## TASK BRIEF
Would you print the whole listing again, exactly?

## SUPPLIED MATERIAL
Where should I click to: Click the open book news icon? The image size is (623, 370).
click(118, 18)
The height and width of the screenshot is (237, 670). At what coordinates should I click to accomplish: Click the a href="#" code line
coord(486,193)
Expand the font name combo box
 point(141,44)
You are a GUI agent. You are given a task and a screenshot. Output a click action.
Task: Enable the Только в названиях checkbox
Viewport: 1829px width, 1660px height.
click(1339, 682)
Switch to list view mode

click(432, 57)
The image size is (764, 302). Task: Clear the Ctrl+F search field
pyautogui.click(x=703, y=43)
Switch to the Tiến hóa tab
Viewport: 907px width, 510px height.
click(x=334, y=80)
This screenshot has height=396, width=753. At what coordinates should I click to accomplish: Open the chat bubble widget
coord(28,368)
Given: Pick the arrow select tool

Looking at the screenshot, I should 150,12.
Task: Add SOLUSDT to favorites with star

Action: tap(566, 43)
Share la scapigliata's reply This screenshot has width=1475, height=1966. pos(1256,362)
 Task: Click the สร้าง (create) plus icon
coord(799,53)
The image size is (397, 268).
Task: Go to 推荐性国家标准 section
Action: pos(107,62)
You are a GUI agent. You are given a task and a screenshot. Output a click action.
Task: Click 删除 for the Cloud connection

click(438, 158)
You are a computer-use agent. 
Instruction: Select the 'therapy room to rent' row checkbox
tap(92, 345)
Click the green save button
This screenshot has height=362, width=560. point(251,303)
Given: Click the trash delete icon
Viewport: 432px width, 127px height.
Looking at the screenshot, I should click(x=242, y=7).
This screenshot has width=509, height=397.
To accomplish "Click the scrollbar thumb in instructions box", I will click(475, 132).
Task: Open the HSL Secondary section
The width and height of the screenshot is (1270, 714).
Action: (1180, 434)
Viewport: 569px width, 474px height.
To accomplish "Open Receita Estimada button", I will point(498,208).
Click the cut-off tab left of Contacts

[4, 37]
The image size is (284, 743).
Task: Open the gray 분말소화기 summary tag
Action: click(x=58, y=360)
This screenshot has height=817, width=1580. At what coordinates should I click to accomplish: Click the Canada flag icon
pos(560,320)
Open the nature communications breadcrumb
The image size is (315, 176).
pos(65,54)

## ANSWER TO THE EXERCISE
Where should I click to: Click the open book news icon? The image size is (623, 370).
click(118, 18)
The height and width of the screenshot is (237, 670). At what coordinates should I click to accomplish: Click the a href="#" code line
coord(486,193)
Expand the font name combo box
 point(141,44)
You are a GUI agent. You are given a task and a screenshot. Output a click action.
Task: Enable the Только в названиях checkbox
Viewport: 1829px width, 1660px height.
click(1339, 682)
Switch to list view mode

click(432, 57)
The image size is (764, 302). Task: Clear the Ctrl+F search field
pyautogui.click(x=703, y=43)
Switch to the Tiến hóa tab
Viewport: 907px width, 510px height.
click(x=334, y=80)
This screenshot has height=396, width=753. At what coordinates should I click to accomplish: Open the chat bubble widget
coord(28,368)
Given: Pick the arrow select tool

Looking at the screenshot, I should 150,12.
Task: Add SOLUSDT to favorites with star

Action: tap(566, 43)
Share la scapigliata's reply This screenshot has width=1475, height=1966. pos(1256,362)
 Task: Click the สร้าง (create) plus icon
coord(799,53)
The image size is (397, 268).
Task: Go to 推荐性国家标准 section
Action: pos(107,62)
You are a GUI agent. You are given a task and a screenshot. Output a click action.
Task: Click 删除 for the Cloud connection

click(438, 158)
You are a computer-use agent. 
Instruction: Select the 'therapy room to rent' row checkbox
tap(92, 345)
Click the green save button
This screenshot has height=362, width=560. point(251,303)
Given: Click the trash delete icon
Viewport: 432px width, 127px height.
Looking at the screenshot, I should click(x=242, y=7).
This screenshot has width=509, height=397.
To accomplish "Click the scrollbar thumb in instructions box", I will click(475, 132).
Task: Open the HSL Secondary section
The width and height of the screenshot is (1270, 714).
Action: (1180, 434)
Viewport: 569px width, 474px height.
To accomplish "Open Receita Estimada button", I will point(498,208).
Click the cut-off tab left of Contacts

[4, 37]
The image size is (284, 743).
Task: Open the gray 분말소화기 summary tag
Action: click(x=58, y=360)
This screenshot has height=817, width=1580. At what coordinates should I click to accomplish: Click the Canada flag icon
pos(560,320)
Open the nature communications breadcrumb
The image size is (315, 176).
pos(65,54)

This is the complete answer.